It’s pretty remarkable that this is already my fourth time writing about a 90-minute time-loop comedy, and I haven’t run out of things to say yet. I could talk about how incredibly funny every scene is, how a single punchline doesn’t miss, its concealed hearty themes and passion for life. I forget how lovely Nyles’ speech to Sarah is as she prepares to explode in a quantum tunnel through time, and I think it is that very amusing combination of the insane and the romantic that I find so endearing. The first quarrel comes, and instead of an escape through the pouring rain or a dramatic chase, Cristin Milioti’s Sarah throws herself in front of an eighteen-wheeler. It’s such an absurd twist on the conventional romance tale. I adore it.

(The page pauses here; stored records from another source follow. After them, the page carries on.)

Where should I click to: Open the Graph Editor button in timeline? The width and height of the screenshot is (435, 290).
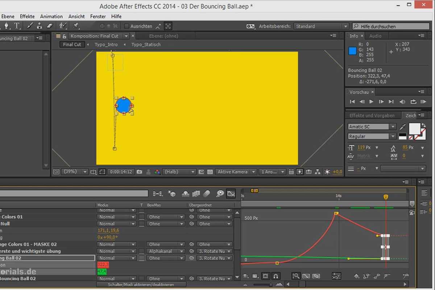tap(231, 194)
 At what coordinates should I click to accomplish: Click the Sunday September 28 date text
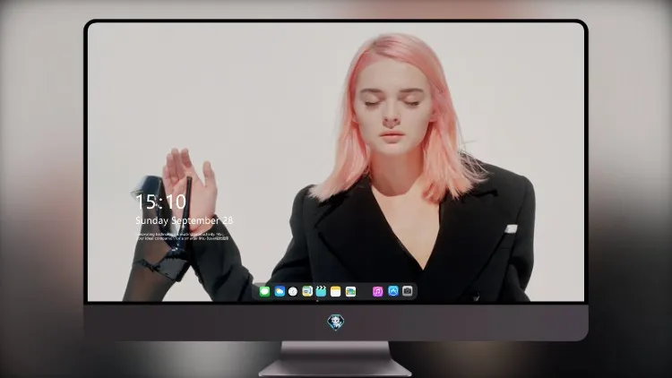(184, 220)
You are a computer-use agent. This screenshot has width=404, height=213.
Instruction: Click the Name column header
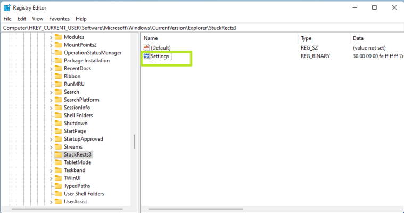pyautogui.click(x=151, y=38)
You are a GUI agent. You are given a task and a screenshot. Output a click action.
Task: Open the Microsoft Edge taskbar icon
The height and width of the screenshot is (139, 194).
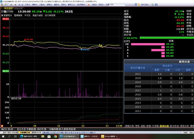(x=21, y=136)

Andy Samberg and the aforementioned Cristin Milioti provide two of my favourite comedy performances in media history and chemistry that sears through your television screen. They make the most of an incredible screenplay that takes advantage of the increasing popularity in time loop movies and just gets on with the story. It’s certainly worth noting that it would likely be unattainable without its notable predecessors, Happy Death Day, Edge of Tomorrow, and the classic Groundhog Day. Whilst that may detract something from the film, I personally think the rest makes up for it.

I could talk about this for years, and I think I might be for the rest of my life. Palm Springs, with its psychotic J.K. Simmons supporting role and subtly hypnotic soundtrack, is an all-timer in comedies for me. I’ll be telling my kids to watch this when I’m old and grey and when people have forgotten about it. It’s just so magnificently fun. I live comfortably knowing that, if I have a really awful day, Palm Springs could make me laugh at the end of the day, whilst also having some really neat, beautiful bits of filmmaking within its silly story about the same day repeating.